(Stored records)
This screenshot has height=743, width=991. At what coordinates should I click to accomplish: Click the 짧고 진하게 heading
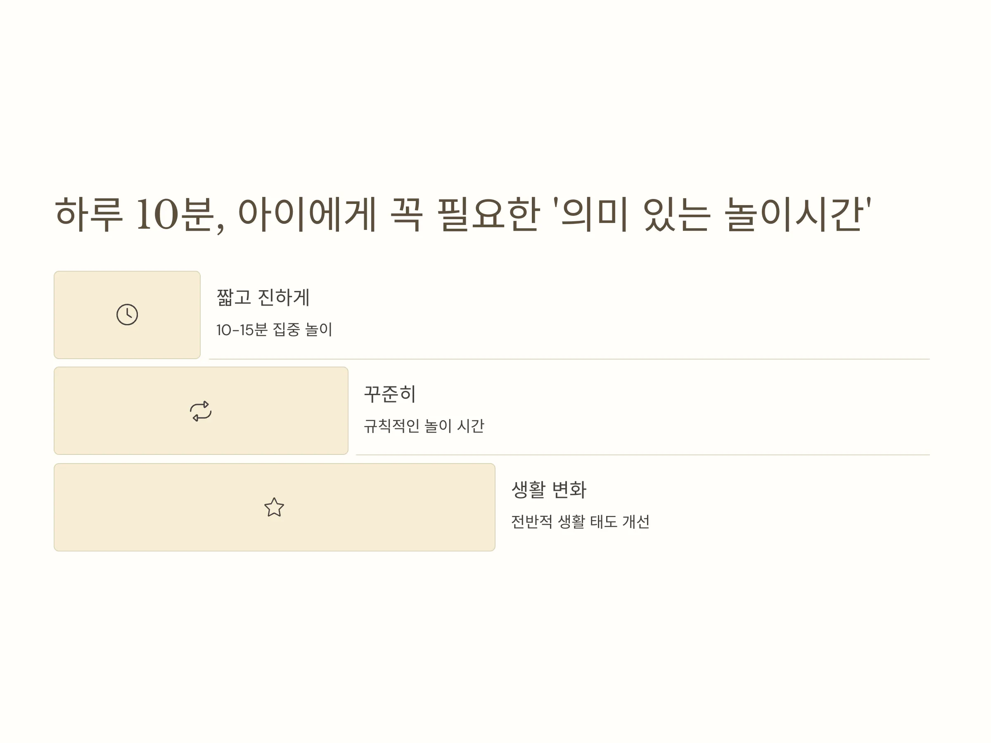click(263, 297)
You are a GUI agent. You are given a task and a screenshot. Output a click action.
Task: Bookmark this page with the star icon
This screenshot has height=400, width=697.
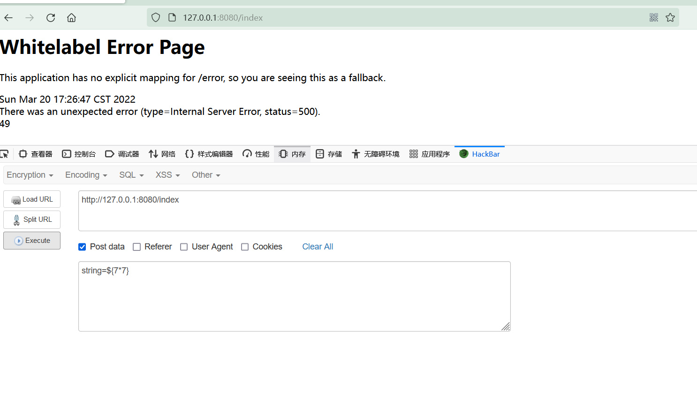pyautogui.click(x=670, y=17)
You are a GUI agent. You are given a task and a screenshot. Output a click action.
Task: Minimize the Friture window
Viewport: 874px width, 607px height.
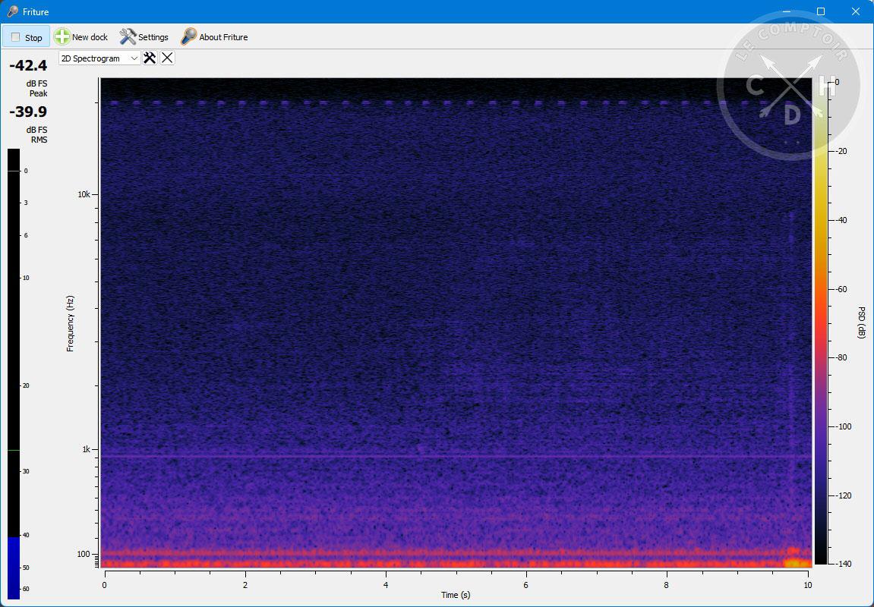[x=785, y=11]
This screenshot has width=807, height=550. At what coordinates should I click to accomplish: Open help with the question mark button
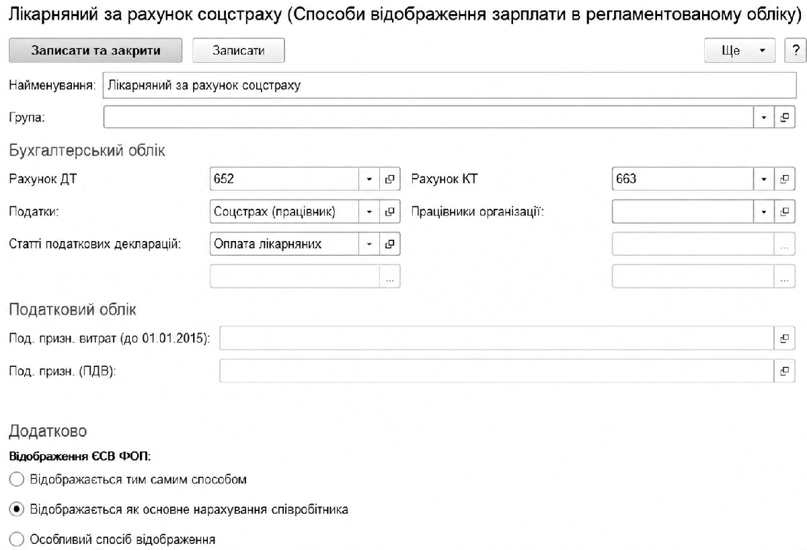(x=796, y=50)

- Task to carry out -
An exact copy of each entry is required, minus the pictures.

- Result below -
This screenshot has height=743, width=991. At what coordinates should I click to accomplish: Click the 짧고 진하게 heading
click(263, 297)
You are a GUI agent. You are given a task and a screenshot. Output a click action.
Task: Bookmark this page with the star icon
This screenshot has height=400, width=697.
pyautogui.click(x=670, y=17)
You are a GUI agent. You are given a task and a screenshot. Output a click action.
Task: Minimize the Friture window
Viewport: 874px width, 607px height.
[x=785, y=11]
This screenshot has width=807, height=550. At what coordinates should I click to accomplish: Open help with the question mark button
(x=796, y=50)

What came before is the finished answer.